- **Tasks**:
**1)** Using the tooth whitening article, decide whether each statement agrees with it, answering yes or no and quoting the words that settle it: (a) In-office products hold the highest concentration of active ingredients. (b) Lower peroxide concentrations can never match the result of higher ones. (c) The article calls the choice of the best whitening method entirely objective.
**2)** Please return the part of the tooth whitening article starting with "What’s In Your" and going on through "convenience, and cost.", copied word for word.
**3)** Carry the tooth whitening article forward from its final sentence.

- **Supplied passage**:
=== Begin Enclosure ===

What’s In Your Whitening?
With patients requesting whitening procedures like they’re going out of style, now’s the time to brush up on your bleaching basics
‘Tis the season for whitening procedures, but sifting through the dozens of whitening systems on the market can be a headache for even the most seasoned dental professionals. There are many options available to dentists and consumers alike, including in-office whitening, office-distributed take-home kits, and a variety of over-the-counter products. Because of this, you might find your patients asking you, “what’s the best method?” The answer is partly subjective and includes consideration of the speed of whitening, in-office or at-home treatment, convenience, and cost.
Types of whitening agents
Tooth whitening is affected by (1) the concentration of the peroxide in the whitening agent and (2) the length of time it is in contact with the enamel. Higher concentrations are faster but lower concentrations can achieve the same result by extending the amount of time it is on the enamel. In-office products contain the highest concentration of active ingredients, making them more efficient in rapid whitening.

=== End Enclosure ===

- **Extracted entries**:
=== Begin Enclosure ===

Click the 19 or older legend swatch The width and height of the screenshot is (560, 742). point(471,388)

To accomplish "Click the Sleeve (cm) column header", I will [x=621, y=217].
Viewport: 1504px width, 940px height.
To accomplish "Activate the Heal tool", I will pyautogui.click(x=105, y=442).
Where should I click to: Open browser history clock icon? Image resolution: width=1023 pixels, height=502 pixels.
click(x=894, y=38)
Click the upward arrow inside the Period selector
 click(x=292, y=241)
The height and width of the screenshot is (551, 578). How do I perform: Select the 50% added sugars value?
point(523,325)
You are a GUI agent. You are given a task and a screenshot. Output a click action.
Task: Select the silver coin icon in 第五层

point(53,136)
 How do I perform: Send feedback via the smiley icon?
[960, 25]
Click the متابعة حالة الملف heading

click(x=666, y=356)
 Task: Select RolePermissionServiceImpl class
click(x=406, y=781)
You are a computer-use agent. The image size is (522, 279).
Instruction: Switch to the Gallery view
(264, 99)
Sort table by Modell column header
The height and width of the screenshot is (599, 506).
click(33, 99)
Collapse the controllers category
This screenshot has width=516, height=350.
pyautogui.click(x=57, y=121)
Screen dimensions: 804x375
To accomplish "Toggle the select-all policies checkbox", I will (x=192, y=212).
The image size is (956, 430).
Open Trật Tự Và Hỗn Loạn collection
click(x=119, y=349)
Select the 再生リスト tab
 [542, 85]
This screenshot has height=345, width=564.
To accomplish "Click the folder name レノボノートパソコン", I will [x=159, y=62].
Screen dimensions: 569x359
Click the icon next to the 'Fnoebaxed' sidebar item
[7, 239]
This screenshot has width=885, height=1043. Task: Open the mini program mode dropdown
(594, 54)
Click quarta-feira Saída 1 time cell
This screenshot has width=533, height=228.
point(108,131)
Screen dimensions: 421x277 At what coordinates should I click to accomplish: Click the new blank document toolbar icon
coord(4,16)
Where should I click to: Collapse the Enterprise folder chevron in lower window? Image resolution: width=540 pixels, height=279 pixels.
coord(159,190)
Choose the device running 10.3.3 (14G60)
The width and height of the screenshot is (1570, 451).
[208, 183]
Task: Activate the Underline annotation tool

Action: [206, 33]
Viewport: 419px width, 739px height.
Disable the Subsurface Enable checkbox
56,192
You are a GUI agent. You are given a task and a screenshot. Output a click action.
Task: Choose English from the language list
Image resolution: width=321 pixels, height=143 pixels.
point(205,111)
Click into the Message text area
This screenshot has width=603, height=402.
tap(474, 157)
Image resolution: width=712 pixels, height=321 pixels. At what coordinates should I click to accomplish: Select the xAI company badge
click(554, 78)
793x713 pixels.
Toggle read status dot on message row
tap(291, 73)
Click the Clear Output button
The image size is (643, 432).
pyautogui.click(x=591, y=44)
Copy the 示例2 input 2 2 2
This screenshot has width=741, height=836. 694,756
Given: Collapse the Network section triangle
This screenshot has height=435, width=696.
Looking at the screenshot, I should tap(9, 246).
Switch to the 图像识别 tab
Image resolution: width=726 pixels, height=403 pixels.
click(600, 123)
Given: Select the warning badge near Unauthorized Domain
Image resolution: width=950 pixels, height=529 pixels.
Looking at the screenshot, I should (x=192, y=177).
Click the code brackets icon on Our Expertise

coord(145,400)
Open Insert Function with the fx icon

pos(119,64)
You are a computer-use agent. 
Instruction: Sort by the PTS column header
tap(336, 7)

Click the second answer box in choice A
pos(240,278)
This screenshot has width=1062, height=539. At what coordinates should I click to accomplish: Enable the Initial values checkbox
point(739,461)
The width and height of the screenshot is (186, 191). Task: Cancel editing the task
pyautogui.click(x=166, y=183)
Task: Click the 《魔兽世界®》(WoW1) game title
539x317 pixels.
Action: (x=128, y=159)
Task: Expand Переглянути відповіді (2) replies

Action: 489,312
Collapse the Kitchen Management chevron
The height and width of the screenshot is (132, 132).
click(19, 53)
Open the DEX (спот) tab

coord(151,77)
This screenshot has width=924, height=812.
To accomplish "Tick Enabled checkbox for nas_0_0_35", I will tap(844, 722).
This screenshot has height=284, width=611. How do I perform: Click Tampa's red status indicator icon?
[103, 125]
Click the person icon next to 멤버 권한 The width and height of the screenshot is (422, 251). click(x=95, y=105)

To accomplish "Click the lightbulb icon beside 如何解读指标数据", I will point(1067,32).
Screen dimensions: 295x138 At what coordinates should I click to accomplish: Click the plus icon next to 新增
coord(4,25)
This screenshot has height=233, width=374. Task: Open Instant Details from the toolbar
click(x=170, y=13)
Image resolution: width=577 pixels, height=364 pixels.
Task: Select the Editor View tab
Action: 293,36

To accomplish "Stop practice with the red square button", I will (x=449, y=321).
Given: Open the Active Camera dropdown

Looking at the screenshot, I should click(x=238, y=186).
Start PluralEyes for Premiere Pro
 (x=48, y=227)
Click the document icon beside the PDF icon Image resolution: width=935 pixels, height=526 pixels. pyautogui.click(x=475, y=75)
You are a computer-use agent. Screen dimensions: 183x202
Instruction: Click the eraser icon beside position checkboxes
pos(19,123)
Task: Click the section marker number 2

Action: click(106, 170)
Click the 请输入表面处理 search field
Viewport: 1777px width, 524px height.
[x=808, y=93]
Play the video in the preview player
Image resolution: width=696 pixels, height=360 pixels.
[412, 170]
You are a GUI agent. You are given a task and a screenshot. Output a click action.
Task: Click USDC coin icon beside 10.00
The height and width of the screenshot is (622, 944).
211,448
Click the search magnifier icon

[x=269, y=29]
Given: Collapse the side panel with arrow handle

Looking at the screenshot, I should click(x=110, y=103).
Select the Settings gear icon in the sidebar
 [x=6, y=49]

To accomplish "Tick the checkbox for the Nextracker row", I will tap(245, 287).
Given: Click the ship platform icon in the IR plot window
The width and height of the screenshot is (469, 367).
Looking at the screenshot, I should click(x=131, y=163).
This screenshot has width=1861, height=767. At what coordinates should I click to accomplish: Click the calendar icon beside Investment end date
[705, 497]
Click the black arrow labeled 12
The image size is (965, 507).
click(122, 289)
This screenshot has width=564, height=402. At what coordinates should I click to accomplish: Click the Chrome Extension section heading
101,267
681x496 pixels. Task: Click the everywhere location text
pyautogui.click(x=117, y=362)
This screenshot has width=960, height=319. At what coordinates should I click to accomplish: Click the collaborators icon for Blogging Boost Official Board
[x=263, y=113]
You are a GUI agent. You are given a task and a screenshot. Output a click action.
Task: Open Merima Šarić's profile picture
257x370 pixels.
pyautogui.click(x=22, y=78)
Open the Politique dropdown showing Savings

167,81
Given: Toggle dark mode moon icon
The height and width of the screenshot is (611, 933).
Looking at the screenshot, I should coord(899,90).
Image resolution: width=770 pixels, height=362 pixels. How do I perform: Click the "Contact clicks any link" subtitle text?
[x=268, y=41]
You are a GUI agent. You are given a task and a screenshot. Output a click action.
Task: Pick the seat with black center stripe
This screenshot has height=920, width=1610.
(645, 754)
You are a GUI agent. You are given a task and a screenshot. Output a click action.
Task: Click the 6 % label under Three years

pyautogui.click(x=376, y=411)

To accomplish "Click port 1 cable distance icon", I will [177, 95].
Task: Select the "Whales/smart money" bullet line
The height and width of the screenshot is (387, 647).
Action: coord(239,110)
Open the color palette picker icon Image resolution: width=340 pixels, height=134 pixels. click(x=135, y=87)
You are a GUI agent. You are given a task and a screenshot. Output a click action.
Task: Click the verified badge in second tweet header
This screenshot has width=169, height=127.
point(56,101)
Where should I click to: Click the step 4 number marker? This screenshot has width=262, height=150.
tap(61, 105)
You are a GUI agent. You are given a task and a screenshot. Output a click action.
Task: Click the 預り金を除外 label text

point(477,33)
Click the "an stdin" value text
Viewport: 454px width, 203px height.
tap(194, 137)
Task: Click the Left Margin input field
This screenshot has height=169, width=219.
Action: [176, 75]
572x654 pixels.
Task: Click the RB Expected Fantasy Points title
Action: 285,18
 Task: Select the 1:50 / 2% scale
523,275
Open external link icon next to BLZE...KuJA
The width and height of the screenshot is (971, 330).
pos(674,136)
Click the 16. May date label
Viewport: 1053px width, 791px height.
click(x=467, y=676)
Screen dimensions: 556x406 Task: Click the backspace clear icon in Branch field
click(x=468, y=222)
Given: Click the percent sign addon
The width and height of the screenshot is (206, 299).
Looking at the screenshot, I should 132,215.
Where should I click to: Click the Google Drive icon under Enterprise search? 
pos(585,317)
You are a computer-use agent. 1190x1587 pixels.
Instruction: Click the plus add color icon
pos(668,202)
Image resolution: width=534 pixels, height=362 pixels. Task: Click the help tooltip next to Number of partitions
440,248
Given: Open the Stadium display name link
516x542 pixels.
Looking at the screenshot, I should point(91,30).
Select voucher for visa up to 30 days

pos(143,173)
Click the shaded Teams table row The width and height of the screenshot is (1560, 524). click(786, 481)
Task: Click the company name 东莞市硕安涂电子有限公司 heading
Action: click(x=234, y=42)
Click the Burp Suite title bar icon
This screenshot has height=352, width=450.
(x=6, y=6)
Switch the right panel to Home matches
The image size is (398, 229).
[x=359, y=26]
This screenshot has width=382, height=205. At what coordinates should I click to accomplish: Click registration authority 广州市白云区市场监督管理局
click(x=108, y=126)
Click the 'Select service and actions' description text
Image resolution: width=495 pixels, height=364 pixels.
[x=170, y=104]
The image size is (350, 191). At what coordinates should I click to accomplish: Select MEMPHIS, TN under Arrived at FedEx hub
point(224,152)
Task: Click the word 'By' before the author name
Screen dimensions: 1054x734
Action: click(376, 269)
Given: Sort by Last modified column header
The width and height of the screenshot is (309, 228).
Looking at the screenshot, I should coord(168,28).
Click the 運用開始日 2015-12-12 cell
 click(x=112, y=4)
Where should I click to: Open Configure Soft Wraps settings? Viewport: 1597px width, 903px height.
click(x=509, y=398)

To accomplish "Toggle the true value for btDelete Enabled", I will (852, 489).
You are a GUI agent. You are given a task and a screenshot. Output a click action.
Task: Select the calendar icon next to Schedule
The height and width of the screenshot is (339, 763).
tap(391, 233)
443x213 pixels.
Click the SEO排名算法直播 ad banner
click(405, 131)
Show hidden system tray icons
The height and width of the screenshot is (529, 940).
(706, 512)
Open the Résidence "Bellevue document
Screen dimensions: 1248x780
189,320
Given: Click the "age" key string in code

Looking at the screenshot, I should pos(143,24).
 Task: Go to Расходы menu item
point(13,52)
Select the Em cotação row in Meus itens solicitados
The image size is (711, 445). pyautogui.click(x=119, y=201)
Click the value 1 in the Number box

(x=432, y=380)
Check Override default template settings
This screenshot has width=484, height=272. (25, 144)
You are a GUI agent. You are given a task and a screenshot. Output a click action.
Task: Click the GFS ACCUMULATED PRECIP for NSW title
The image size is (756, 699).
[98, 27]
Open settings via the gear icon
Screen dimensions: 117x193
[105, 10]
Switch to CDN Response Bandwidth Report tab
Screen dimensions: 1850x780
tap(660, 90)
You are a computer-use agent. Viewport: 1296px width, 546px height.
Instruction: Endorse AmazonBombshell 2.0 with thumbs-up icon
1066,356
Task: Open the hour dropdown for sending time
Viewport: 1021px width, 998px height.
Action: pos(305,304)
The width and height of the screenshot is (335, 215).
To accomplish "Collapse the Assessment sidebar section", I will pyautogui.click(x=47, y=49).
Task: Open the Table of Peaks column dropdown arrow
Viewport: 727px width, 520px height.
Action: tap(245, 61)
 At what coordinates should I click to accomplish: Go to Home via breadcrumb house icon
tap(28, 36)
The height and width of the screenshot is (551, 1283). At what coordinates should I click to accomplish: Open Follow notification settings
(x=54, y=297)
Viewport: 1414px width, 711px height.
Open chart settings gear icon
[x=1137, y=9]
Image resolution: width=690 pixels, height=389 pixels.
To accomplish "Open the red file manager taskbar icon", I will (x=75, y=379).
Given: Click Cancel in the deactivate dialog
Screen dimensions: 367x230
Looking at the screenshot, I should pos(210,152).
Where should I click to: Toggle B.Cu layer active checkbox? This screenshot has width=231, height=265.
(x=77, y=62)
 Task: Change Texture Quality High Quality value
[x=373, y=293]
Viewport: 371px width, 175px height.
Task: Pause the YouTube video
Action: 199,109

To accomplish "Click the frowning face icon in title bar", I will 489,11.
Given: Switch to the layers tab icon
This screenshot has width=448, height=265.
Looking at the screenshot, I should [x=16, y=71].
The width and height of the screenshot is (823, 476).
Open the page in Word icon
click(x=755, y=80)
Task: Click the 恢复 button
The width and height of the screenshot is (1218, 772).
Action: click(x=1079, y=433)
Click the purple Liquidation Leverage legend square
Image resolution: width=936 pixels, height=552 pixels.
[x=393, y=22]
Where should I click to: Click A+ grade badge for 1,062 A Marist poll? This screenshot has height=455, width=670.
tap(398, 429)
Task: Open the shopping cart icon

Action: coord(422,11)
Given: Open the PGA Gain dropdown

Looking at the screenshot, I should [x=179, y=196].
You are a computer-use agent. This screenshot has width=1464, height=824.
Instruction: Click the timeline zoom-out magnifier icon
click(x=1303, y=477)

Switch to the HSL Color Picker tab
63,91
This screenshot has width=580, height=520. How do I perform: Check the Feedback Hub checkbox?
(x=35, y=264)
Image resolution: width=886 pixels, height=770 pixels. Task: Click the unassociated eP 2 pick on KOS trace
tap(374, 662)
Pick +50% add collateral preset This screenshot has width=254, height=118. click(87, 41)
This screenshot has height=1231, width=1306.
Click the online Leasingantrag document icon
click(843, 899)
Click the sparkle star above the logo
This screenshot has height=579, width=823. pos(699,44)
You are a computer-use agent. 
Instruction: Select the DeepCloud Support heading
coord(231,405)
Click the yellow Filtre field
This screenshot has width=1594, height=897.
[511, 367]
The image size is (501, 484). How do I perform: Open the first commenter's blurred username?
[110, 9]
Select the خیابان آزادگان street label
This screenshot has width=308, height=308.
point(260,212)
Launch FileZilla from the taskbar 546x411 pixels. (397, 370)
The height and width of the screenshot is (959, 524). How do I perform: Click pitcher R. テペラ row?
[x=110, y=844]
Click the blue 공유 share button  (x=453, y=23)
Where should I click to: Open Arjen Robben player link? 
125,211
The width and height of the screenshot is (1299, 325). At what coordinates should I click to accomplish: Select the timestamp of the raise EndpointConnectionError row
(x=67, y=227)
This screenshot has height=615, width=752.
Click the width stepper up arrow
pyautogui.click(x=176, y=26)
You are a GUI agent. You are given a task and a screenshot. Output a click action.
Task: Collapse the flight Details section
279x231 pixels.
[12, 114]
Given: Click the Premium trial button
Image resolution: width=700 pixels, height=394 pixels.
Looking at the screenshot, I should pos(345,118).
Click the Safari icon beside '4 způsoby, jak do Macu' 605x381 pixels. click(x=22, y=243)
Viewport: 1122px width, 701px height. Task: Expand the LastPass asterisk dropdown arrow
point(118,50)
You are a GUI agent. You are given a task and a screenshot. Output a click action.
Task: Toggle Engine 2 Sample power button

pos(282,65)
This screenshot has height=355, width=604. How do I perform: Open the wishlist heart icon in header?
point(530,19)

=== End Enclosure ===

- **Answers**:
**1)**
(a) Yes: "In-office products contain the highest concentration of active ingredients"
(b) No: "lower concentrations can achieve the same result by extending the amount of time it is on the enamel"
(c) No: "The answer is partly subjective"

**2)**
What’s In Your Whitening?
With patients requesting whitening procedures like they’re going out of style, now’s the time to brush up on your bleaching basics
‘Tis the season for whitening procedures, but sifting through the dozens of whitening systems on the market can be a headache for even the most seasoned dental professionals. There are many options available to dentists and consumers alike, including in-office whitening, office-distributed take-home kits, and a variety of over-the-counter products. Because of this, you might find your patients asking you, “what’s the best method?” The answer is partly subjective and includes consideration of the speed of whitening, in-office or at-home treatment, convenience, and cost.

**3)**
Types of active ingredients
There are two types of active ingredients that can be used for whitening procedures: carbamide peroxide and hydrogen peroxide. Both agents remove both intrinsic and extrinsic stains (unlike whitening toothpastes, which only remove extrinsic stains). Carbamide peroxide is a combination of urea and hydrogen peroxide. Once applied, it breaks down into these two components, thus releasing hydrogen peroxide. The addition of urea to hydrogen peroxide acts to stabilize the hydrogen peroxide and increases its shelf life. Thus, carbamide peroxide is most often found in OTC whitening products as well as some take-home kits. The hydrogen peroxide released is about 1/3 the concentration of the original carbamide peroxide, a process that takes about 4-6 hours. As a result, carbamide peroxide is best used in overnight trays.
In comparison, uncut hydrogen peroxide is less stable and more potent. High-concentration hydrogen peroxide whitening agents are more appropriate for in-office use.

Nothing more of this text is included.